Please do not let us find that awful place where we try to tell people "no, don't work on what's most important to you -- work on this thing WE decided on; you're a team player, right?". If there is time and talent just waiting for any old project, hitching that wagon to someone working on a near and dear issue is the fastest and most effective way forward. Standing around, kicking the dirt, waiting for someone to act and point us all in one direction (and subsequently, grudgingly focusing locally) is how we've spent a lot of the past few years.

For a timely example of how this can work, take the Spring / Hibernate upgrades. They've been outstanding for a long time, but are now close to done. They need some more testing (specifically on Oracle) to build up a bit of confidence and a little conversation (by the TCC) to decide the right time to ask all developers to do full rebuilds. The priority was established by people speaking for the issue. Resource was applied by someone who agreed that it was a good initiative. Now comes a bit more coordination and we can call it done. Time to move to the next.


I suggest that these two from Dave's list can be tackled immediately with small net investment and would make good headway for operations:

> 5. Lack of support for database failover except through driver indirection.

First step: undo our weird binding to a very old DBCP and allow a real DataSource to be plugged in -- whatever pool or config you need. Second step: pick the Tomcat pool by default and document how to switch if you need something else (hint: should be very standard and basically link to JDK/Tomcat docs). Third step: add some better connection/query/transaction/request metrics that work OOTB so implementors can better see what's going on and decide what to do about it.

> 15. Lack of an asynchronous request system for long-running processes.

First step: retrace the steps done to integrate JMS / ActiveMQ (MessageService?) and decide if that's the right way to go. Second step: implement something basic and very standard. Third step: move some nasty bits like site duplication to the work queue and set up some good docs about how to queue (standard), query for status (standard), and update the user/browser (specific to our portal/notification services).

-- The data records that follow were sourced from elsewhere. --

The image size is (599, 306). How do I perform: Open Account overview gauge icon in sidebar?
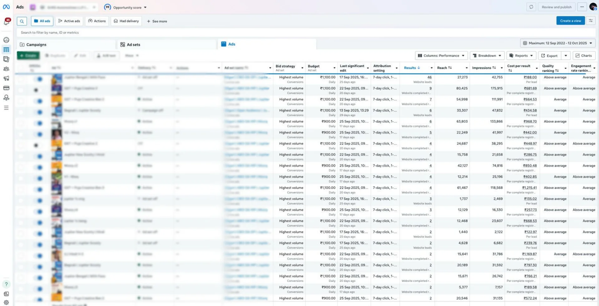click(x=6, y=40)
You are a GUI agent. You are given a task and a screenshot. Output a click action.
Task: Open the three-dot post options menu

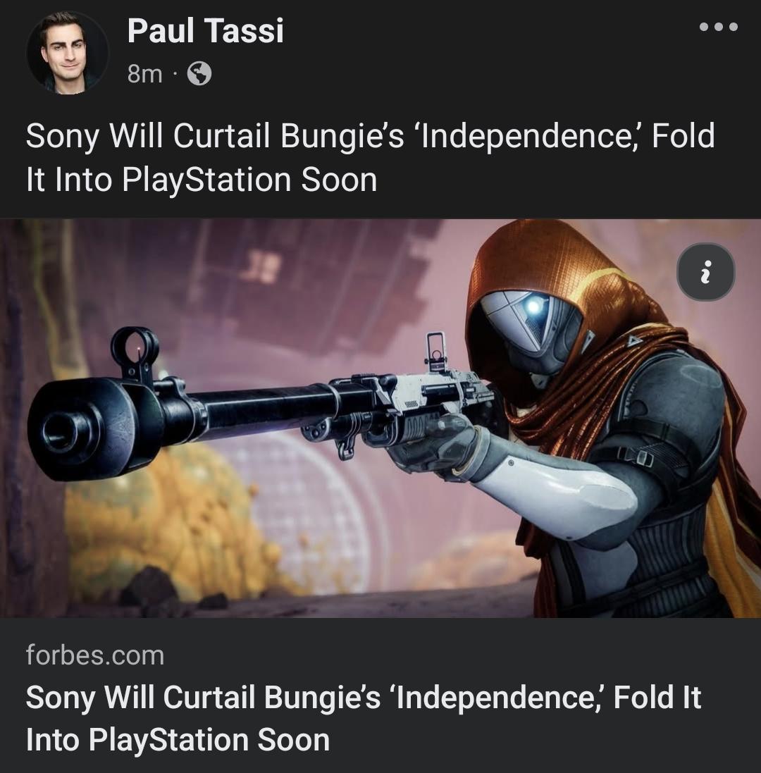(x=719, y=27)
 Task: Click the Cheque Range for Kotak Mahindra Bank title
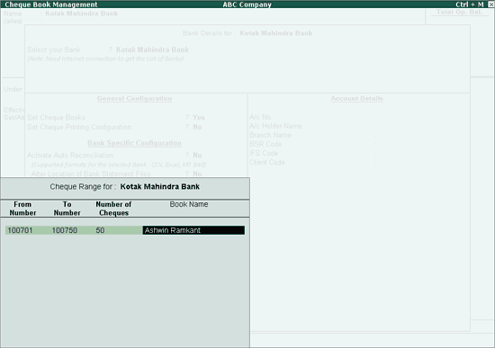[125, 187]
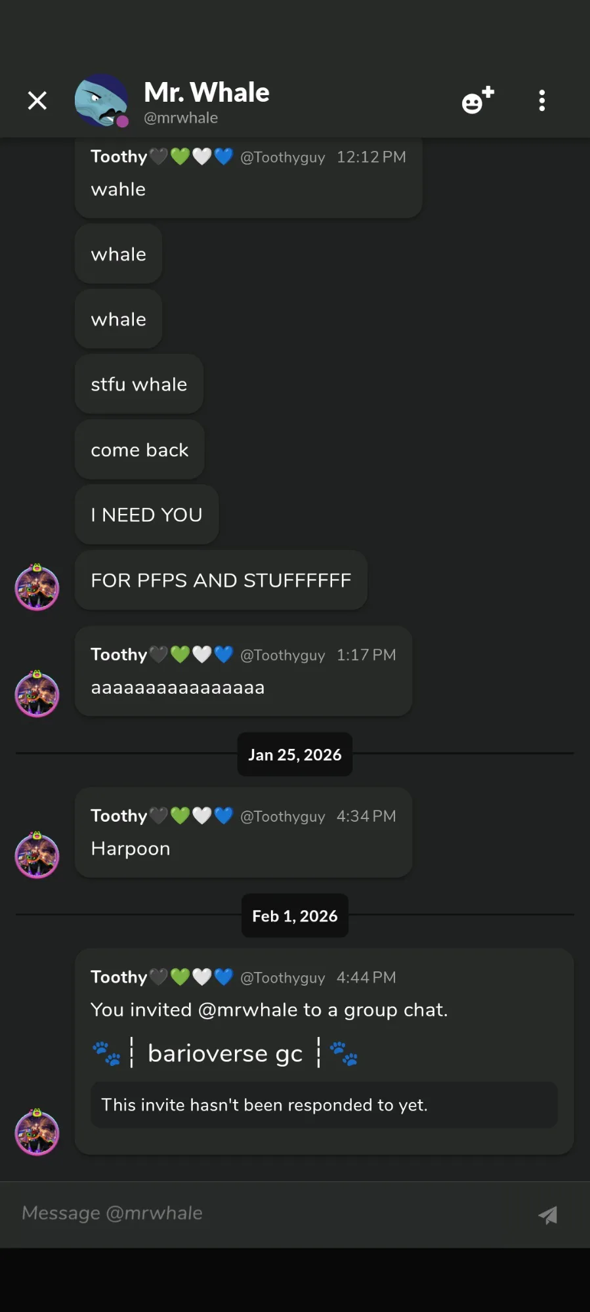The image size is (590, 1312).
Task: Select the "stfu whale" message bubble
Action: coord(138,384)
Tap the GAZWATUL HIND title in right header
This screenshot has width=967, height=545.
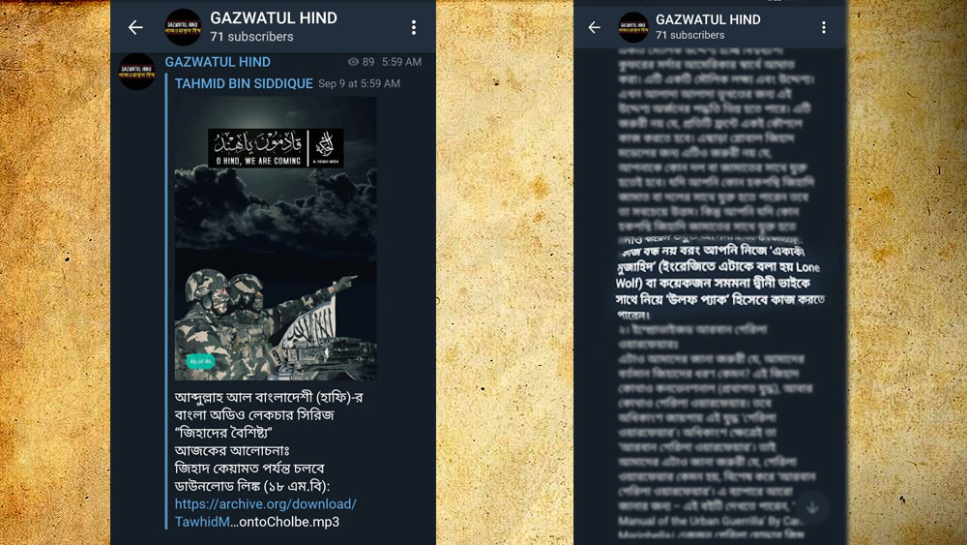(708, 19)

But anything anyone else is ready to work on would be just fine, too. Refactoring site-manage. Upgrading tools to JSF 2. Reducing session/state in tools. Thinking about a sane runtime configuration / control panel. Those are all long haul jobs but they start with the first commit.

Thanks,
-Noah

On Mar 13, 2013, at 1:48 AM, John Bush wrote:

> +1 I like this approach.  Its actionable, clear, keeps us focused and
> moving forward, and stops us from squabbling over things that are too
> far out to be actionable.
> 
> On Tue, Mar 12, 2013 at 9:40 PM, Steve Swinsburg
> <steve.swinsburg at gmail.com> wrote:
>> +1 sounds good. Lets get a list of issues that are feasible to address in
>> the timeframe, then we can vote for one.
>> 
>> cheers,
>> Steve
>> 
>> 
>> On Wed, Mar 13, 2013 at 3:30 PM, David Adams <da1 at vt.edu> wrote:
>>> 
>>> Steve Swinsburg wrote:
>>>> Dave talked about running a list of issues past management to get
>>>> their approval for resourcing and funding.
>>> 
>>> I'm doing a poor job of communicating, so I apologize. But running a
>>> list of issues past anyone is the opposite of what I think should
>>> happen. The TCC should pick one problem. Then solve it.